* [Your instructions]
The response should be an exact copy of the records, with the pictures removed.

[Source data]
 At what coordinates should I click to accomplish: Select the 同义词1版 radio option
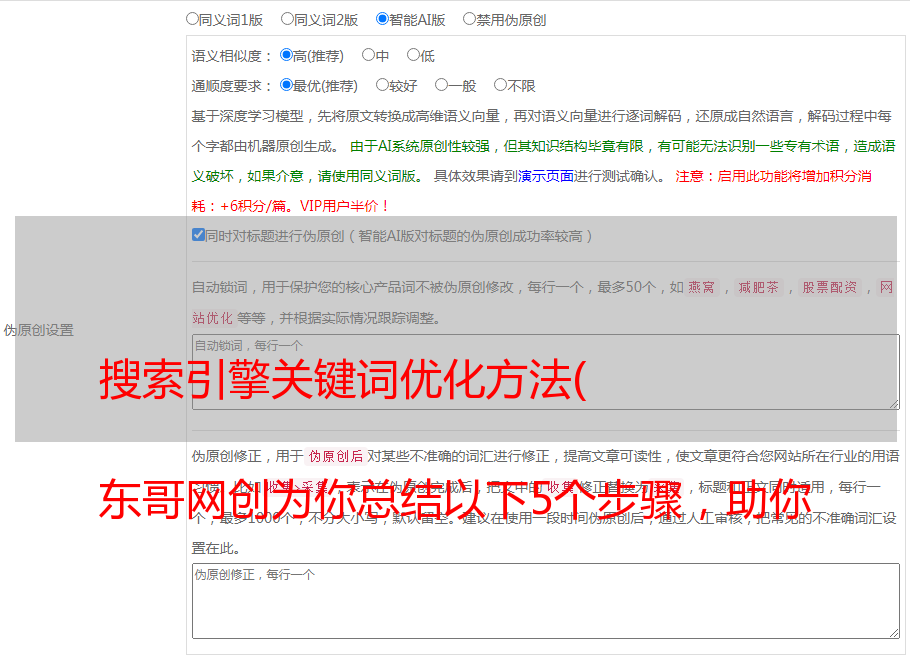pos(192,18)
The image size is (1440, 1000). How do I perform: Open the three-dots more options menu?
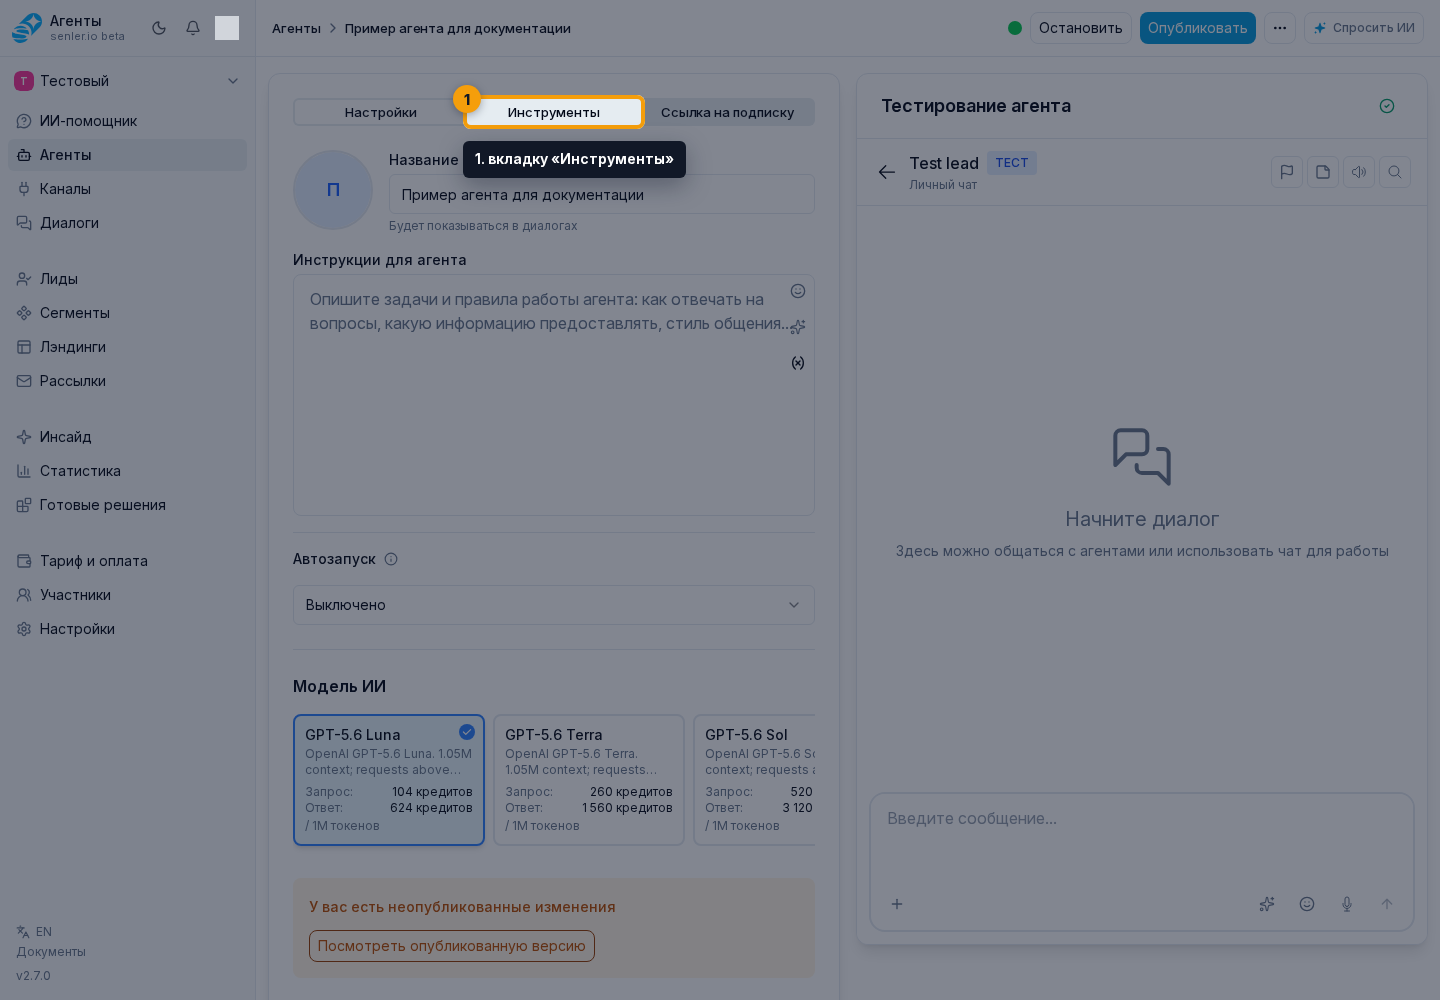[1280, 28]
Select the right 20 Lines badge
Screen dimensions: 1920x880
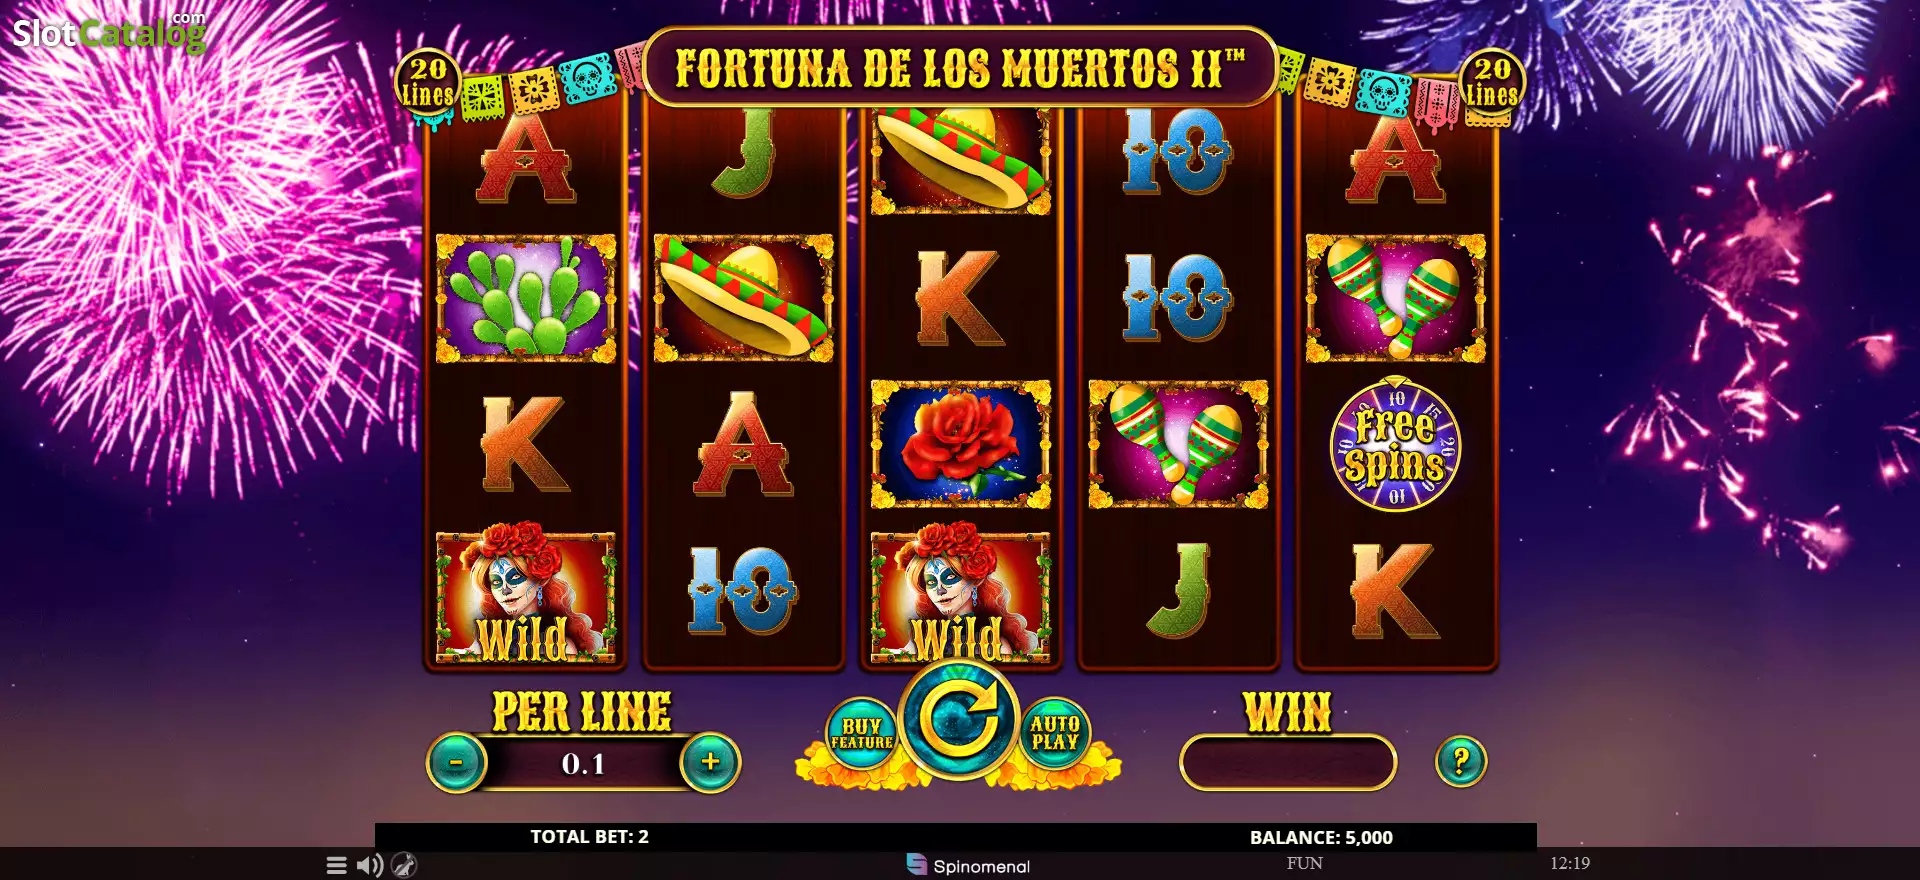tap(1492, 83)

* [Answer space]
 At what coordinates should I click to accomplish: Select the 同义词1版 radio option
pos(192,18)
The image size is (1440, 1000). How do I perform: Open the three-dots more options menu?
[1280, 28]
Select the right 20 Lines badge
Screen dimensions: 1920x880
tap(1492, 83)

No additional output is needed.